The proposed rule to pay doctors, nurse practitioners and PA’s for this service is set to take effect January 1, 2016. The final rate will be determined November 1, 2015 following a brief period of public comments to the proposal.
“We think that today’s proposal supports individuals and families who wish to have the opportunity to discuss advance care planning with their physician and care team,” said Dr. Patrick Conway, the chief medical officer for CMS.
Medicare tucked away the proposal in the middle of a massive 800 page update to the physician fee schedule.
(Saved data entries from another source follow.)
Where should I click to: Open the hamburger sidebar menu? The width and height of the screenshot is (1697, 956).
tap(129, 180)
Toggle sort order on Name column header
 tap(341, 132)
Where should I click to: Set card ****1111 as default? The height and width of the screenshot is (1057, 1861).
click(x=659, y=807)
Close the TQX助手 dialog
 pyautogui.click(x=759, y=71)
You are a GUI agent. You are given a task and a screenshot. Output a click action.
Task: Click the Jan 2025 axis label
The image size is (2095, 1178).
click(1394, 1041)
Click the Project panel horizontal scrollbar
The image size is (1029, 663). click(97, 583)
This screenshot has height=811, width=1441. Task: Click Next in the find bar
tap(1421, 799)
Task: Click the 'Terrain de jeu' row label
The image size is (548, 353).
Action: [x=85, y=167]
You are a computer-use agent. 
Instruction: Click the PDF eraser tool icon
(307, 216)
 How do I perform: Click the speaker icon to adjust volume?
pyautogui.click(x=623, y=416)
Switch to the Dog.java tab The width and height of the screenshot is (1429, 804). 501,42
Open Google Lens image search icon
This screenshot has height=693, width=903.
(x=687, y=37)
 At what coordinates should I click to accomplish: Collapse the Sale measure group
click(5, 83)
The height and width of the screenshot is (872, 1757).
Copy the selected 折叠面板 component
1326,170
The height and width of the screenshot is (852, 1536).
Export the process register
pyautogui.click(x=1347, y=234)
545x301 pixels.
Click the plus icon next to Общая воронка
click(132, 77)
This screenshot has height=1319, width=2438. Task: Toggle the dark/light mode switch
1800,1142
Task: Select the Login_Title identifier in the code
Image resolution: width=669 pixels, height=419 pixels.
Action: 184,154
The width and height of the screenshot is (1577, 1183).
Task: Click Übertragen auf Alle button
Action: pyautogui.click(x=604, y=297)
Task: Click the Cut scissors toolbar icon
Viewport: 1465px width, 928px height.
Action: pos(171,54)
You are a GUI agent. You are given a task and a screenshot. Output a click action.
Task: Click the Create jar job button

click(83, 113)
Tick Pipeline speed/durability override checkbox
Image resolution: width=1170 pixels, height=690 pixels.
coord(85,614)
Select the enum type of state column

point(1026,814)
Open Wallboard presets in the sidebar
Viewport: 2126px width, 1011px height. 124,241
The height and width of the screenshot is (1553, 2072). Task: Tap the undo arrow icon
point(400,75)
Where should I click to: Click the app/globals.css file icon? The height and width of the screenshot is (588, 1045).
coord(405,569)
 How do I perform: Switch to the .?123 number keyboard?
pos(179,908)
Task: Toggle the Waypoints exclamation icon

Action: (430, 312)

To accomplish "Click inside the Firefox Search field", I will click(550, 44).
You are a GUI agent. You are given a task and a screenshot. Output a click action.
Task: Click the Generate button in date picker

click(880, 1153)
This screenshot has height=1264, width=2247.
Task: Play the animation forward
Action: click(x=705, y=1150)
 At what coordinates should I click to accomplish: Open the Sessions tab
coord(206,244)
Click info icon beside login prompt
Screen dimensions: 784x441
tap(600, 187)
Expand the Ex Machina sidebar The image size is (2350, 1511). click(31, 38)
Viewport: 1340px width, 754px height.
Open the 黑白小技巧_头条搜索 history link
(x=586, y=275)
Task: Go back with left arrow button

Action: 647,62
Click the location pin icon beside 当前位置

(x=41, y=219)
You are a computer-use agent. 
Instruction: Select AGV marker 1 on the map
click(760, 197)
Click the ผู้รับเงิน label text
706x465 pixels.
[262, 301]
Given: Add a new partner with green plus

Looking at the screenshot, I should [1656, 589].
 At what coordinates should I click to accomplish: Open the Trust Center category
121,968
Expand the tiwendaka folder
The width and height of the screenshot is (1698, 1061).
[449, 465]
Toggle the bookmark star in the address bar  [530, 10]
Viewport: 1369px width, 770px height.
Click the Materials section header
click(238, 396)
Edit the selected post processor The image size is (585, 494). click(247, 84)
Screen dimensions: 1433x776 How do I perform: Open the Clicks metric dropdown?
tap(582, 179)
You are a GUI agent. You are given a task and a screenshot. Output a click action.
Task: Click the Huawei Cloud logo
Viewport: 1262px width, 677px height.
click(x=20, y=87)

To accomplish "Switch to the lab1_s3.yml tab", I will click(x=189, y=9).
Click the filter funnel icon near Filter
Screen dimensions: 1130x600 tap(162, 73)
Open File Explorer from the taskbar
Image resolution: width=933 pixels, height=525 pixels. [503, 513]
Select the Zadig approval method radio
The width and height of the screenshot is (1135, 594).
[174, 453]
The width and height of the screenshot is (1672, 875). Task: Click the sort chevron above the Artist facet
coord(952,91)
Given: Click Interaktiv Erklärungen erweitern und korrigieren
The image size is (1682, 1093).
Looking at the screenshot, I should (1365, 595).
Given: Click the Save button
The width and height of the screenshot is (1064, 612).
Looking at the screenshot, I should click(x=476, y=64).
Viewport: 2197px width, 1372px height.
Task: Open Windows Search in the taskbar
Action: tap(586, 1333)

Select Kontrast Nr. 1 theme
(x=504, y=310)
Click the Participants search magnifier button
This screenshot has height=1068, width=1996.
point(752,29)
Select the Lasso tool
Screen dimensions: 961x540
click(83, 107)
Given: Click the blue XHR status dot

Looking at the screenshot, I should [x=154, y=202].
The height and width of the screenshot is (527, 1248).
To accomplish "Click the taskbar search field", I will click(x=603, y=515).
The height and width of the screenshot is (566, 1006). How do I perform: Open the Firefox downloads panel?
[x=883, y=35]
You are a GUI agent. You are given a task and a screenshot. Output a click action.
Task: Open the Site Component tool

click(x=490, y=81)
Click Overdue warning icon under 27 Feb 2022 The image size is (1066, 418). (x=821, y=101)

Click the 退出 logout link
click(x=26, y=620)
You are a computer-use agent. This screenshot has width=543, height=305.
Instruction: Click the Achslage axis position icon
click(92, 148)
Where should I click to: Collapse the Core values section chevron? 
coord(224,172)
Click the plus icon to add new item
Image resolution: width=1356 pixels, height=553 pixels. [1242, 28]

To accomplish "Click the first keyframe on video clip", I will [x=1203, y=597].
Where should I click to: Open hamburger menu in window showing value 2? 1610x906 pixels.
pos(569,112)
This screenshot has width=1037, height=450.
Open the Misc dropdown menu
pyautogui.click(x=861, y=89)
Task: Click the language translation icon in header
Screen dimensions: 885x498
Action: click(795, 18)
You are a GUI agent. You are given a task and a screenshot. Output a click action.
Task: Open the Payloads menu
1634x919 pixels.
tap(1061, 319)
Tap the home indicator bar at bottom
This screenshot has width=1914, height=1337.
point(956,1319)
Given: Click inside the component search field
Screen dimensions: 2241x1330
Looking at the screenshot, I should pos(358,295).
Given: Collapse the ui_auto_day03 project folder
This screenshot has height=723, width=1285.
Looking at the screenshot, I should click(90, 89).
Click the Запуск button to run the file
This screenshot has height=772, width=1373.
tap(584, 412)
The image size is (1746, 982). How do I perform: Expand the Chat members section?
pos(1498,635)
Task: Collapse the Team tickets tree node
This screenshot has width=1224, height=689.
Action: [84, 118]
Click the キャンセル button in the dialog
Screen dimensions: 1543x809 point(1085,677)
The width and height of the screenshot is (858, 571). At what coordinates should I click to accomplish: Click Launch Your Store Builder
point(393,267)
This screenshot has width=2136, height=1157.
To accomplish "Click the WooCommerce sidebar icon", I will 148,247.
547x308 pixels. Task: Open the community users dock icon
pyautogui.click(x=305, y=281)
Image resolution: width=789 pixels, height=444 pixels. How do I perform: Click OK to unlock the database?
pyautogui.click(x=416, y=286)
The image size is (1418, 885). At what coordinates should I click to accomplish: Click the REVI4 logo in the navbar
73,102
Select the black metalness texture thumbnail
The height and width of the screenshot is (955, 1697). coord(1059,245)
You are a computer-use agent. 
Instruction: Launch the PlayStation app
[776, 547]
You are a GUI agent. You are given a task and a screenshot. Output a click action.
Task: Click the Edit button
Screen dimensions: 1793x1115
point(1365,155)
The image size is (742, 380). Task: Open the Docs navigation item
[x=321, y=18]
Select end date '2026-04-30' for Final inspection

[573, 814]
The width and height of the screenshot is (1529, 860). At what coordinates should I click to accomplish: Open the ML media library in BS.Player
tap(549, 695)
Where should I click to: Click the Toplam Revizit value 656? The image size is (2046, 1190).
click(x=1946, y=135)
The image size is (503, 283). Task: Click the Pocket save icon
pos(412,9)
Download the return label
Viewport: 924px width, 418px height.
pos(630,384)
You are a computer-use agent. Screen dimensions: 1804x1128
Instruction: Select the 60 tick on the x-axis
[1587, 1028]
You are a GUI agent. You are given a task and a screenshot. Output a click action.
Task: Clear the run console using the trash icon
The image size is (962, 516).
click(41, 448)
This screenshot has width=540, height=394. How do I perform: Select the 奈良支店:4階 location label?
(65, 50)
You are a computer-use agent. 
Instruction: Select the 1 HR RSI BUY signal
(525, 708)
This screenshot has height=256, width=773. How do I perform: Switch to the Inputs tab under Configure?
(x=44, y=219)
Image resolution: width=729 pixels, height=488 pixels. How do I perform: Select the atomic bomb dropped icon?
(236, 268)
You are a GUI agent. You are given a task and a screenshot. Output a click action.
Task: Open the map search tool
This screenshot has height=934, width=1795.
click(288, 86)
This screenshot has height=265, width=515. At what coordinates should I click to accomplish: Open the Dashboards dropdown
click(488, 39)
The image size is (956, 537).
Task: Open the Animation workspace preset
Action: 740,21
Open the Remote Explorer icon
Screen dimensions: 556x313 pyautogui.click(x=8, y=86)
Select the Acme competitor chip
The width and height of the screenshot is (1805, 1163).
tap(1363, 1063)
The ‘Advanced Care Planning Services’ rule will create CPT code 99497 for “when the described service is reasonable and necessary for the diagnosis or treatment of illness or injury.”
According to the proposal, “in addition to discussing the patient’s short-term treatment options, the patient expresses interest in discussing long-term treatment options and planning, such as the possibility of a heart transplant if his congestive heart failure worsens and advance care planning including the patient’s desire for care and treatment if he suffers a health event that adversely affects his decision-making capacity.”
The announcement came with quick support by physicians and medical groups.
“The proposed Medicare payment rule affirms the need to support conversations between patients and physicians to establish and communicate the patient’s wishes in responding to various medical situations,” said Andrew W. Gurman, M.D., President-elect, American Medical Association. “This is a patient-centered policy intended to support a careful planning process that is assisted by a physician or other qualified health care professional.”
“Patients deserve assistance with advance care planning and it’s essential that these conversations take place before a crisis happens,” said J. Donald Schumacher, president of the National Hospice and Palliative Care Organization. “We are pleased that CMS recognizes the value of these meaningful discussions between physicians and their patients.”
The announcement of the proposal settles a debate on end-of-life planning that became a firestorm in 2009 when former vice presidential candidate Sarah Palin claimed that such proposals amounted to “death panels” that would cease care for sick and elderly patients.
The “death panel” phrase became synonymous with President Obama’s proposal for health care legislation and resulted in the removal of end-of-life care reimbursement from the Affordable Care Act.
With Medicare’s announcement this week, doctors will now be reimbursed for discussing with patients living wills and other end-of-life options for their patients.
“More and more Americans are facing advanced illness and are aging with multiple chronic health conditions, so it’s now more important than ever to have these vital conversations,” said Schumacher.